Last Christmas, Fion Ng had an unusual request from a mainland Chinese customer at the high-end cosmetics store she manages in Hong Kong’s Causeway Bay district, the most expensive place to rent a shop in Asia.
“Is this really the most expensive cream?”
The shopper from Shanghai was eyeing a product that sells for $390 (US) a jar. And she wanted to talk up the price, not haggle it down. “If not, I will be really embarrassed if my friends find out.”
Assured that the Spanish royal family uses the same Eternal Youth cream, she snapped up 10 jars for gifts. This year, she returned and bought another five.
The daily waves of high-end shoppers from mainland China has turbo-charged sales at shops in Hong Kong and driven the fastest retail rent increases in the world.
However, a bid by Beijing to keep shoppers inside mainland China threatens that wave and the rent surge Hong Kong shop landlords have enjoyed.
China is considering cutting or scrapping import duties on luxury goods to keep shoppers within the mainland. If the move succeeds, Hong Kong’s retail property rents would be hit hard, as would profits at real-estate companies.
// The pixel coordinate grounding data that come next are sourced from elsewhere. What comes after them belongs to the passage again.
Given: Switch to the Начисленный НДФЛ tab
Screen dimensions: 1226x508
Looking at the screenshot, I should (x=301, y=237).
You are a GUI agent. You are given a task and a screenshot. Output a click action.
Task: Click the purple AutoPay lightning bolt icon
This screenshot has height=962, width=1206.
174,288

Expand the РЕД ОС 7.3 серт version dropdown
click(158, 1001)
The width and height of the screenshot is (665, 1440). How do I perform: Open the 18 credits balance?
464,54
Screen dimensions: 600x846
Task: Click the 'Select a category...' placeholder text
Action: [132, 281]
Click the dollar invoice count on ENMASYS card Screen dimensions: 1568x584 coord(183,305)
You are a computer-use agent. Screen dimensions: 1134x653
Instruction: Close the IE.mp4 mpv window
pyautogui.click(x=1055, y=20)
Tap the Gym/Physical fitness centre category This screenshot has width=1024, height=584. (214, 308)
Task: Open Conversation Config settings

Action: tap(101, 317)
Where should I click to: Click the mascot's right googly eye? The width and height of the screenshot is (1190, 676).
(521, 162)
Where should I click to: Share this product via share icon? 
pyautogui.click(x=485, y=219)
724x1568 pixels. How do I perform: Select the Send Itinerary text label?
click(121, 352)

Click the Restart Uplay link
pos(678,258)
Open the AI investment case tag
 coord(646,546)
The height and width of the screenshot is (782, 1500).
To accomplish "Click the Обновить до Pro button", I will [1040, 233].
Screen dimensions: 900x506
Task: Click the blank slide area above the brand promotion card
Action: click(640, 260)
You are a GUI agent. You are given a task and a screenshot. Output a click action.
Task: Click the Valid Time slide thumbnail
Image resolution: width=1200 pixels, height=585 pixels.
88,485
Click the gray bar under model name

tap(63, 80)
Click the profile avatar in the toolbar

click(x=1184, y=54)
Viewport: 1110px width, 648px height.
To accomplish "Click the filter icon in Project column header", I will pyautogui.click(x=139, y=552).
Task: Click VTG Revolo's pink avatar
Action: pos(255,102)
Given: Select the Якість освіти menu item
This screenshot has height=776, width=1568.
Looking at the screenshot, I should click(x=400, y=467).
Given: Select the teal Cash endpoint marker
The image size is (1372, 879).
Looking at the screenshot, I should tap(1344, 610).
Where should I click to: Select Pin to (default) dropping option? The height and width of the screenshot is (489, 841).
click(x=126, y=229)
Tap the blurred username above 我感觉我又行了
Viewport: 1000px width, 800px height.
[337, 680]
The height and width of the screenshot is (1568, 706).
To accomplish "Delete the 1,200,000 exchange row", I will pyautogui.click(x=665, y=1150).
“Everyone would be affected,” said Paul Hart, executive director at brokerage Knight Frank. “All the big developers have got exposure to high-value retail that attracts mainlanders.”
China is working to keep shoppers at home to boost domestic consumption and cut dependence on exports to drive its economy.
China’s tariffs run as high as 45% for cosmetics and 43% for high-end watches, driving many rich consumers to shop in Hong Kong, London and Paris, a trend the Chinese commerce ministry wants to change.
While a final decision on duty cuts remains unclear, Hong Kong landlords are bracing for an inevitable hit, as two of every three visitors to Hong Kong, who drive 40% of its sales, are from mainland China.
Even a slight cut in duties will lead to as much as 20% drop in shoppers from China to Hong Kong, said Andrew Lawrence, Hong Kong property analyst at Barclays Capital.